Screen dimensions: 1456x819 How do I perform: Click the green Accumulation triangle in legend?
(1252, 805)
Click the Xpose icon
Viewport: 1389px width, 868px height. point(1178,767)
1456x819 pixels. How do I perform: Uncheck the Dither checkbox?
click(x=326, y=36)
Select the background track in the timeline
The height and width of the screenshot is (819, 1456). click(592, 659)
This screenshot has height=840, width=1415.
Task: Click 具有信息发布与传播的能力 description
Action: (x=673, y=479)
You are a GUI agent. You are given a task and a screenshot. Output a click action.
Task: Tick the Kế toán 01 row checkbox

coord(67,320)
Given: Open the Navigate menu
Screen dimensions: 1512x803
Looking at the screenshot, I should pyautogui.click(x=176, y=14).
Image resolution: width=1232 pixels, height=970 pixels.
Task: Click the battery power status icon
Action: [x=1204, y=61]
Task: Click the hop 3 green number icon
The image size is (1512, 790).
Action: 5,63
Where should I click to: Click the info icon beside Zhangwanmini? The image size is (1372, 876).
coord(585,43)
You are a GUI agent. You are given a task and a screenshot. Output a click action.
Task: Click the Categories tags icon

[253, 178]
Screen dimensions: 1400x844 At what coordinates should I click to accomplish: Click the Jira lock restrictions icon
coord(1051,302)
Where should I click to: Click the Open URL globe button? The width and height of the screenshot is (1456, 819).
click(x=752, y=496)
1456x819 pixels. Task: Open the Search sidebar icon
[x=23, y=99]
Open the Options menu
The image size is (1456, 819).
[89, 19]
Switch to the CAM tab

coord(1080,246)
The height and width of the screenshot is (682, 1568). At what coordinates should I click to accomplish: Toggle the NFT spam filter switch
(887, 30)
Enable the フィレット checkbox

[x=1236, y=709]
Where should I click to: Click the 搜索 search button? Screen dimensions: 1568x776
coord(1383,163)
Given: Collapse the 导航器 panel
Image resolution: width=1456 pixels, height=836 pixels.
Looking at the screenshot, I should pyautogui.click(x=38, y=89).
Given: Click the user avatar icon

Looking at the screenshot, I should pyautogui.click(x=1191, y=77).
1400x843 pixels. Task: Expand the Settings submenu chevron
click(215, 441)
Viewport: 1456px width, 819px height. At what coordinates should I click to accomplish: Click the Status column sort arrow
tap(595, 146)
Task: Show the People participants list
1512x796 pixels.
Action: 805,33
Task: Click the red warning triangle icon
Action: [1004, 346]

•••••

### WORK ITEM
Please retype the entries above in full, exactly as they stand.

### ANSWER BOX
Screen dimensions: 1456x819 How do I perform: Click the green Accumulation triangle in legend?
(1252, 805)
Click the Xpose icon
Viewport: 1389px width, 868px height. point(1178,767)
1456x819 pixels. How do I perform: Uncheck the Dither checkbox?
click(x=326, y=36)
Select the background track in the timeline
The height and width of the screenshot is (819, 1456). click(592, 659)
This screenshot has height=840, width=1415.
Task: Click 具有信息发布与传播的能力 description
Action: (x=673, y=479)
You are a GUI agent. You are given a task and a screenshot. Output a click action.
Task: Tick the Kế toán 01 row checkbox

coord(67,320)
Given: Open the Navigate menu
Screen dimensions: 1512x803
Looking at the screenshot, I should pyautogui.click(x=176, y=14).
Image resolution: width=1232 pixels, height=970 pixels.
Task: Click the battery power status icon
Action: [x=1204, y=61]
Task: Click the hop 3 green number icon
The image size is (1512, 790).
Action: 5,63
Where should I click to: Click the info icon beside Zhangwanmini? The image size is (1372, 876).
coord(585,43)
You are a GUI agent. You are given a task and a screenshot. Output a click action.
Task: Click the Categories tags icon

[253, 178]
Screen dimensions: 1400x844 At what coordinates should I click to accomplish: Click the Jira lock restrictions icon
coord(1051,302)
Where should I click to: Click the Open URL globe button? The width and height of the screenshot is (1456, 819).
click(x=752, y=496)
1456x819 pixels. Task: Open the Search sidebar icon
[x=23, y=99]
Open the Options menu
The image size is (1456, 819).
[89, 19]
Switch to the CAM tab

coord(1080,246)
The height and width of the screenshot is (682, 1568). At what coordinates should I click to accomplish: Toggle the NFT spam filter switch
(887, 30)
Enable the フィレット checkbox

[x=1236, y=709]
Where should I click to: Click the 搜索 search button? Screen dimensions: 1568x776
coord(1383,163)
Given: Collapse the 导航器 panel
Image resolution: width=1456 pixels, height=836 pixels.
Looking at the screenshot, I should pyautogui.click(x=38, y=89).
Given: Click the user avatar icon

Looking at the screenshot, I should pyautogui.click(x=1191, y=77).
1400x843 pixels. Task: Expand the Settings submenu chevron
click(215, 441)
Viewport: 1456px width, 819px height. At what coordinates should I click to accomplish: Click the Status column sort arrow
tap(595, 146)
Task: Show the People participants list
1512x796 pixels.
Action: 805,33
Task: Click the red warning triangle icon
Action: [1004, 346]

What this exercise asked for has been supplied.